Specify behaviour of Phylo's `relatedComponents` function
@anoe when investigating the performance of the Phylo code, it emerged that the majority of the time is spent in the toRelatedComponents
and relatedComponents
functions. Both functions works on "list of lists" and they are probably quadratic in nature (in terms of exponential complexity).
Before diving into any kind of optimisation, I thought it was a good idea to write tests for relatedComponents
, trying to build a solid baseline for regression testing but also for trying to get a handle of what this function is supposed to do.
Unfortunately the documentation is scarce, but as far as I know the idea is to build some sort of notion of "connected components" for graph's nodes, by taking as input the list of edges. I say "connected components" in quotes because it's not entirely clear what this function is doing. Let's consider this test:
(relatedComponents @Int) [[1,2], [2,4]] @?= [[1,2,4]]
When given the input list [[1,2],[2,4]]
identifying two edges, it correctly discovers that they are connected and that there is a path between them. In pictures:
This makes perfect sense to me. However, considering the following test (which passes on dev):
(relatedComponents @Int) [[1,2], [3,5], [2,4],[9,5],[5,4]] @?= [[1,2,4,3,5,9]]

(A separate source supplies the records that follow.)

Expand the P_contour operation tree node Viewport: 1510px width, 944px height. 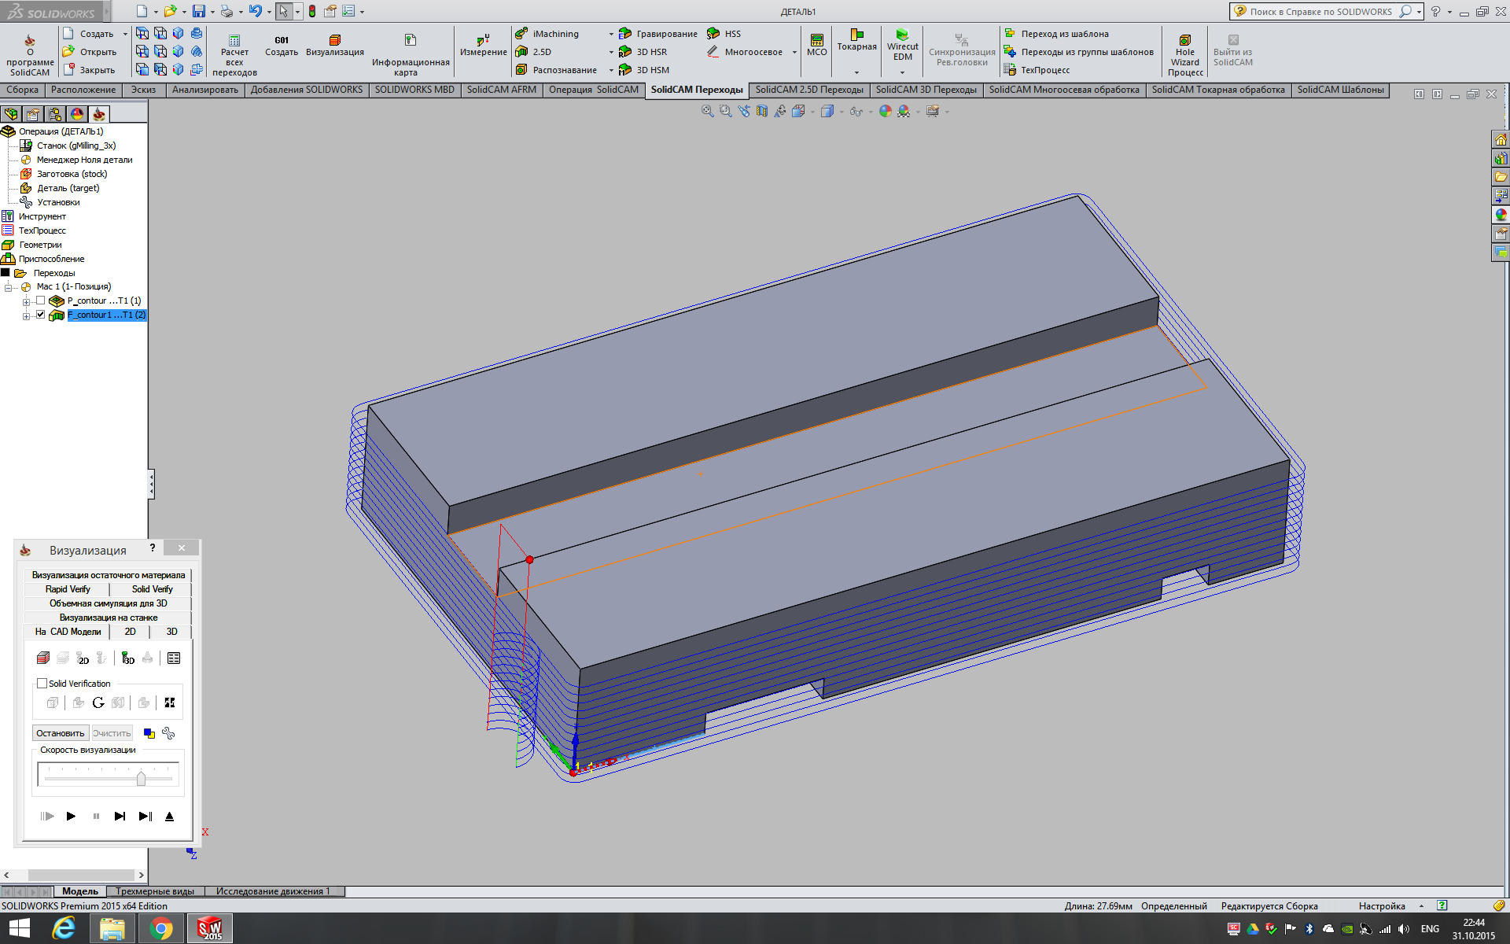[x=26, y=301]
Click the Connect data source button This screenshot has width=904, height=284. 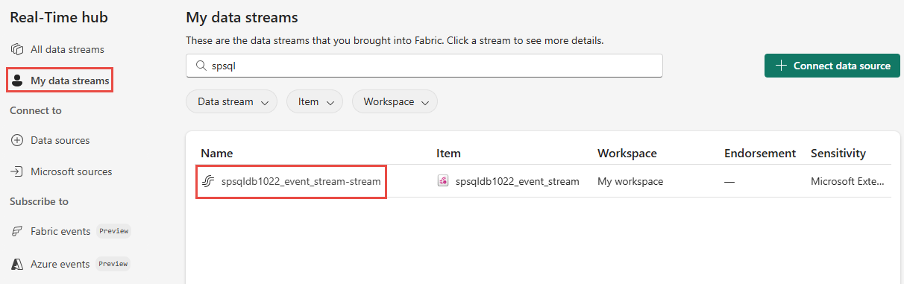tap(832, 66)
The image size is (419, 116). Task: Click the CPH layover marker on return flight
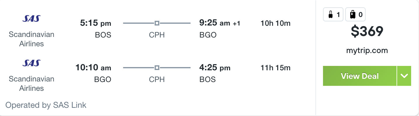157,68
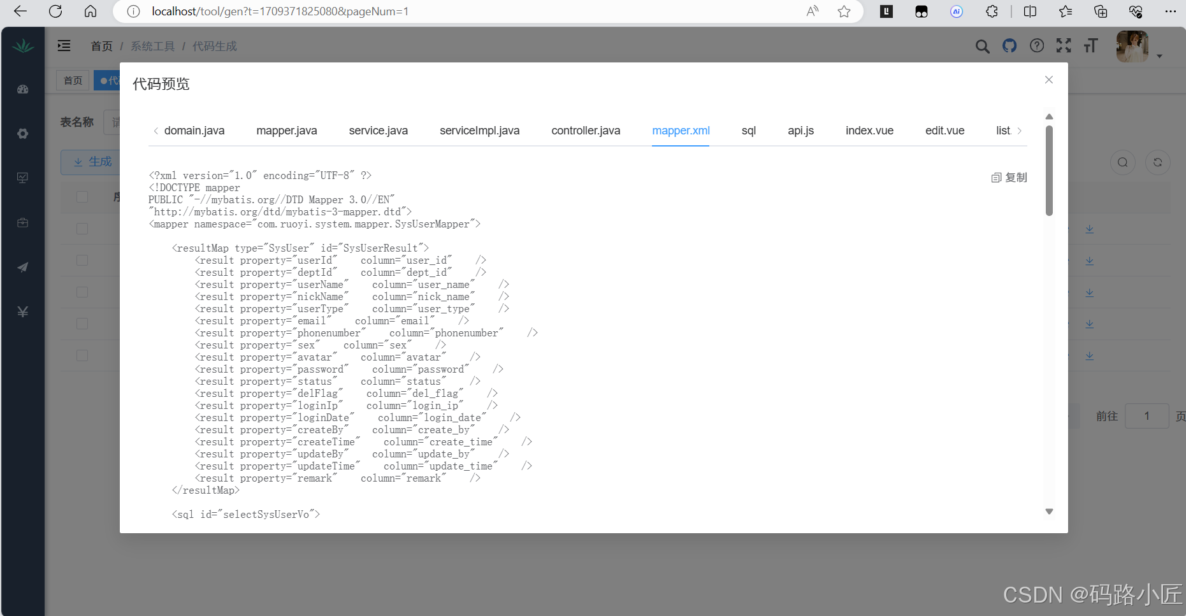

This doesn't make sense to me. In pictures:
Here I have highlighted common nodes for enhanced clarity. As you can see, the function is returning a single list which gives the impression that there is a path between all of them and/or that they are all connected, but as you can see in reality this is more a tree that should look like this:
or, if we don't take into account edge's direction, something like this:
I think, but I'm not sure, that the last interpretation is the closest to the returned output, where the last 3 nodes are sorted by edge's id and in reality [3,5,9]
means "the branch which has 5 as pivot and 3 and 9 as leaves".
Or, rather, it seems the idea is to cluster together nodes which are all part of the same subgraph.
@anoe Can you shed some light on what is this function supposed to do? It feels like I'm missing something and it's hard to say from just looking at the implementation and the expected output.